**READING PASSAGE:**

····················

Now we know that roller coaster changed during the years and also how them changed. At this point it is interesting to look at the evolution of the roller coasters industry in the US by looking at the number of rides opened per year, during different years. The result shows a peak of new rides from the 1990’ to the 2000’. The majority of this rides are steel coasters: nowadays steel coasters are faster and easier to build. Wooden coasters anyway are still appreciated.

# roller coasters opened per year
real_data %>%
  group_by(Year_Opened, Type)%>%
  summarise(OpenedPerYear = n())%>%
  ggplot(aes(x=Year_Opened, y=OpenedPerYear, color=Type))+
  geom_line(size = 0.4)+
  geom_point(size=2)+
  scale_y_discrete(name="Rides Opened per Year", limits=factor(c(1:12)))+
  scale_x_discrete(limits=seq(1915, 2016, 8))+
  scale_color_manual(values=c('#e41a1c','#4daf4a'))+
  labs(title = "Number of Rides Opened per Year in the US", x="Year", color="Type of Ride")

The identified pick is confirmed by the following plot showing the growth rate in the number of rides during the years. The steepest the line the fastest the growth. From this plot we also note that growth has slowed down sharply in recent years. The reason of this behavior maybe is the fact that new rides costs a lot and once built they remain in the park for a long time, so there is no need to build new ones. Also modern rides require a big space and it’s not an easy staff to expand a theme park! After the big growth in the past years, parks do not have the needs of building a high number of new rides. At Gardaland for example, italian theme park on Garda lake, some rides are pretty old (Blue Tornado was built in 1998) but are still working.

# cumulative sum
real_data %>%
  group_by(Year_Opened)%>%
  summarise(OpenedTot = n())%>%
  mutate(cumSum = cumsum(OpenedTot))%>%
  ggplot(aes(x=Year_Opened, y=cumSum))+
  geom_line(size = 0.4)+
  geom_point(size=2)+
  scale_x_discrete(limits=seq(1915, 2016, 8))+
  scale_color_manual(values=c('#e41a1c','#4daf4a'))+
  labs(title = "Growth Trend in the number of Roller Coasters", subtitle = "cumulative sum of new rides over the years",  x="Year", y="Number of Rides")

Now that we have an idea of the evolution of rides during the years, it’s time to analyze how the roller coasters are distributed all over the country. Let’s start with an histogram showing the number of rides present in each state. Some states have a higher number of rides, with a maximum of 17 in Pennsylvania.

# rides num per state
real_data %>%
  group_by(State)%>%
  summarise(nRide = n())%>%
  ggplot(aes(x=State, y=nRide))+
  geom_col()+
  coord_flip()+
  scale_y_discrete(name="Number of Rides", limits=factor(c(1:20)))+
  labs(title = "Roller Coasters per State", caption = "Showing only states with at least one ride")

To have a spatial idea, we can plot the same information using a map. It seems that the states with the higher number of rides are the ones with higher temperature and a warmer climate, so that theme parks can be opened for longer periods, ensuring a better income.

····················

[Dataset records]
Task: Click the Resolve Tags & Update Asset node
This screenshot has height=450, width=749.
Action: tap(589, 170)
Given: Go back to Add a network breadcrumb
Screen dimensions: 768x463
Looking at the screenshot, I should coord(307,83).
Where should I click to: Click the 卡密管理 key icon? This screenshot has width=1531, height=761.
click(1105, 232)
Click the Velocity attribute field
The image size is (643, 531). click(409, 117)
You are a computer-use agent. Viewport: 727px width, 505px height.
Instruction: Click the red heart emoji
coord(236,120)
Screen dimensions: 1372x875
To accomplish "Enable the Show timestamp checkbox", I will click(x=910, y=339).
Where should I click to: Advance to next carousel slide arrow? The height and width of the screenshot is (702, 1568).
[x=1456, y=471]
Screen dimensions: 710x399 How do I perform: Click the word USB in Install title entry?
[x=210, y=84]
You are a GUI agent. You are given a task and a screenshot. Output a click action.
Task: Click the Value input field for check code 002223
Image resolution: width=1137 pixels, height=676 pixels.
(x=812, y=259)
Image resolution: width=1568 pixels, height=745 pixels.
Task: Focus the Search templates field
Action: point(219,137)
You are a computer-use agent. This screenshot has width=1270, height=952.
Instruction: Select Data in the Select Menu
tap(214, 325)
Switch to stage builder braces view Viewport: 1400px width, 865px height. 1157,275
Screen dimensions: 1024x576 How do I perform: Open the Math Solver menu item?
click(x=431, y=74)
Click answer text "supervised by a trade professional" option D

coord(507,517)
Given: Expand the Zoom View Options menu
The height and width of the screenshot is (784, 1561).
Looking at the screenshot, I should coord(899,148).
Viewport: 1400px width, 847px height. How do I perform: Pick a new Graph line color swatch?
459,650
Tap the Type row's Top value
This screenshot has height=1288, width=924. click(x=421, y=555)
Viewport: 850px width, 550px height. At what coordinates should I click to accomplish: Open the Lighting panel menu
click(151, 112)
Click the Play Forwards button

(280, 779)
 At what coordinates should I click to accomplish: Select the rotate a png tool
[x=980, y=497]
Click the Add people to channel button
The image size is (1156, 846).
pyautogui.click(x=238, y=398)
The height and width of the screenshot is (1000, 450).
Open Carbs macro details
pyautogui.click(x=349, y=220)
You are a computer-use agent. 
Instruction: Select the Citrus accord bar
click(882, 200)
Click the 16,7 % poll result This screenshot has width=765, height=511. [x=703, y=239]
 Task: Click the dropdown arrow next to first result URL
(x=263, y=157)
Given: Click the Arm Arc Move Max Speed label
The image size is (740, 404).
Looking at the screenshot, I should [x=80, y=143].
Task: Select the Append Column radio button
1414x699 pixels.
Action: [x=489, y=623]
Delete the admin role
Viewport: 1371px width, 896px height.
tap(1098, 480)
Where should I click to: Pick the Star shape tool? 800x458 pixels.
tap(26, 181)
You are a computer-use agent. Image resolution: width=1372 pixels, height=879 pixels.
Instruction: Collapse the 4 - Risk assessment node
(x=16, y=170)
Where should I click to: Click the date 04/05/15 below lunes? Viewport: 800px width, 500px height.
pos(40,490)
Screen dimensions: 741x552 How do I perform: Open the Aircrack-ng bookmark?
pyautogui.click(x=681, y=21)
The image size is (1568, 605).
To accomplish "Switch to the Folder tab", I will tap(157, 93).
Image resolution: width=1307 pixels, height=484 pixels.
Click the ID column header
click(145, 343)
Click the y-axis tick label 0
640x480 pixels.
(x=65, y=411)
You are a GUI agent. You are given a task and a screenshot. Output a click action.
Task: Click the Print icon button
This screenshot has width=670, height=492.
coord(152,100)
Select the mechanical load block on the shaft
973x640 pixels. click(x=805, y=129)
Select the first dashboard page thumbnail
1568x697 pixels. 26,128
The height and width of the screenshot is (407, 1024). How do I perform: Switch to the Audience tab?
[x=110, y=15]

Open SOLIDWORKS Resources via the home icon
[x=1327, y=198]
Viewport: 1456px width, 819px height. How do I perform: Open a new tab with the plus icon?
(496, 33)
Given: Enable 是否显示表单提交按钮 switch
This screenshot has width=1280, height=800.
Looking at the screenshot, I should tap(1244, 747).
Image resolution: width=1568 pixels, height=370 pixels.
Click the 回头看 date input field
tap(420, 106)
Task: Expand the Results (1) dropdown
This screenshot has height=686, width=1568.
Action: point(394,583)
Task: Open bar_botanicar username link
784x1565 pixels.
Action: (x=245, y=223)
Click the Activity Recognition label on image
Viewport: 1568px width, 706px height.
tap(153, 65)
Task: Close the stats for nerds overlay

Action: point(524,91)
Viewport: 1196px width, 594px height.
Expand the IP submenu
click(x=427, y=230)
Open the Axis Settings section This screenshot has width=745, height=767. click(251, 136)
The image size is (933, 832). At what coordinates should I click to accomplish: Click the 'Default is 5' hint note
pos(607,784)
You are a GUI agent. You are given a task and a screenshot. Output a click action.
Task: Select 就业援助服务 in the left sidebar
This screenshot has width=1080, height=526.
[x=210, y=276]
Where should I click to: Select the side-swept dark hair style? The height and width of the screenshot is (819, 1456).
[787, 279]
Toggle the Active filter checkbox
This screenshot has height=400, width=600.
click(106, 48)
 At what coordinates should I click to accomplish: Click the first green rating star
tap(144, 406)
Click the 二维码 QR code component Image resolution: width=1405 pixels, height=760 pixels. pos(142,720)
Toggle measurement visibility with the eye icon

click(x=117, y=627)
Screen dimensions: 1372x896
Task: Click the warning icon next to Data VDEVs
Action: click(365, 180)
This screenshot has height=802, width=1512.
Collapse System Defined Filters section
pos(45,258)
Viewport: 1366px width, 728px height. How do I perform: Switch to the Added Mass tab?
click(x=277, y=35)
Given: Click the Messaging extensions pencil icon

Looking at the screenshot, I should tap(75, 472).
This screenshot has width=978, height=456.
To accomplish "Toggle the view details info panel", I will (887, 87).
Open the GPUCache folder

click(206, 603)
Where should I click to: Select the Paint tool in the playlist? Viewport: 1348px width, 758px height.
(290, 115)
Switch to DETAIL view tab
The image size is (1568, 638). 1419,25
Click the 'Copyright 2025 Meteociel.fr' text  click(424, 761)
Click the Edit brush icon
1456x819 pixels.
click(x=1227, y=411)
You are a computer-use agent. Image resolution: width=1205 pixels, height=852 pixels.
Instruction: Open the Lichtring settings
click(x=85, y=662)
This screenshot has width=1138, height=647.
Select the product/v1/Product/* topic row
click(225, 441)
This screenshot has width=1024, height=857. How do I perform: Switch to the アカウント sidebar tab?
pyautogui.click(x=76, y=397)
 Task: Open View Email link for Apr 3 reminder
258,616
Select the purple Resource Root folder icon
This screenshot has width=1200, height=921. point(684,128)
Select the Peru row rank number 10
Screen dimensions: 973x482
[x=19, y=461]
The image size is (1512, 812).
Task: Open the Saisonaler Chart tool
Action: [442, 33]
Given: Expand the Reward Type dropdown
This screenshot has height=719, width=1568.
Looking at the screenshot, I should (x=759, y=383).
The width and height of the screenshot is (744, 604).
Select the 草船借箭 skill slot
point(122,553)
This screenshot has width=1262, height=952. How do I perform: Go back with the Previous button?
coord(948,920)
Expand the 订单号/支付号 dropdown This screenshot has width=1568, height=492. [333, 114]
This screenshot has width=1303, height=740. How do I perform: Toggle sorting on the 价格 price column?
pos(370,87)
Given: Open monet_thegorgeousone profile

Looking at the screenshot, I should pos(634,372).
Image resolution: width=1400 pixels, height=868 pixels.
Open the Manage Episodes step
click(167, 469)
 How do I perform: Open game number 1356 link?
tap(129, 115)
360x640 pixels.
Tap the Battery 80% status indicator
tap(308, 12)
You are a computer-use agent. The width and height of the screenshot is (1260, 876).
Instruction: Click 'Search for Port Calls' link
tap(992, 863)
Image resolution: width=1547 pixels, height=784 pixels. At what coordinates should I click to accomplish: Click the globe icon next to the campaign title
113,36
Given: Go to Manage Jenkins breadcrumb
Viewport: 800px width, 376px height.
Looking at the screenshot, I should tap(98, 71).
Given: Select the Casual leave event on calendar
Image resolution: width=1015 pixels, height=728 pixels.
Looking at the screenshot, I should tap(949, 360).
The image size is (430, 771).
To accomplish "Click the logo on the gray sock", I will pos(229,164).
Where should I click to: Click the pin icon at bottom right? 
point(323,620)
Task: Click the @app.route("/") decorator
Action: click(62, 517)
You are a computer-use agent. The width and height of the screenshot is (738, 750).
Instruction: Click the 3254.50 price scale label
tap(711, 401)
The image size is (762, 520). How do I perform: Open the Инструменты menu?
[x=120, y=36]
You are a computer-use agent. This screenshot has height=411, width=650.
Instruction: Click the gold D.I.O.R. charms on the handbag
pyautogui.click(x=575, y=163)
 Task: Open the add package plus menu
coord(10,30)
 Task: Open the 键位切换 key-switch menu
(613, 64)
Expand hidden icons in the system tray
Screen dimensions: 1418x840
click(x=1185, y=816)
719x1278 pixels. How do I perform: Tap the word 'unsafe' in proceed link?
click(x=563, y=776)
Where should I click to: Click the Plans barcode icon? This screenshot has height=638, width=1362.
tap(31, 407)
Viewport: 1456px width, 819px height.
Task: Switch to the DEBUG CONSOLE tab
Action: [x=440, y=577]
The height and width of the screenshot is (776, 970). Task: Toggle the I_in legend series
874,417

····················

**TASKS TO COMPLETE:**
**a.** In the roller coaster analysis, which state has the most rides, and how many does it have?
**b.** Write out the roller coaster analysis again between "# cumulative sum" and "17 in Pennsylvania.", inclusive, and switch "OpenedTot" to "TotalOpened" wherever it appears in that stretch.
**c.** Turn the paragraph of the roller coaster analysis that begins "The identified pick is confirmed" into a short bulleted list that keeps its main facts.

**SOLUTIONS:**
**a.** Pennsylvania, with 17 rides.

**b.**
# cumulative sum
real_data %>%
  group_by(Year_Opened)%>%
  summarise(TotalOpened = n())%>%
  mutate(cumSum = cumsum(TotalOpened))%>%
  ggplot(aes(x=Year_Opened, y=cumSum))+
  geom_line(size = 0.4)+
  geom_point(size=2)+
  scale_x_discrete(limits=seq(1915, 2016, 8))+
  scale_color_manual(values=c('#e41a1c','#4daf4a'))+
  labs(title = "Growth Trend in the number of Roller Coasters", subtitle = "cumulative sum of new rides over the years",  x="Year", y="Number of Rides")

Now that we have an idea of the evolution of rides during the years, it’s time to analyze how the roller coasters are distributed all over the country. Let’s start with an histogram showing the number of rides present in each state. Some states have a higher number of rides, with a maximum of 17 in Pennsylvania.

**c.**
- The following plot shows the growth rate in the number of rides over the years and confirms the earlier finding.
- The steeper the line, the faster the growth.
- Growth has slowed down sharply in recent years.
- A possible reason is that new rides cost a lot and stay in a park for a long time, so new ones aren't needed.
- Modern rides also need a lot of space, and expanding a theme park is not easy.
- After the big growth of past years, parks don't need to build many new rides.
- For example, at Gardaland, an Italian theme park on Lake Garda, some old rides still work, such as Blue Tornado, built in 1998.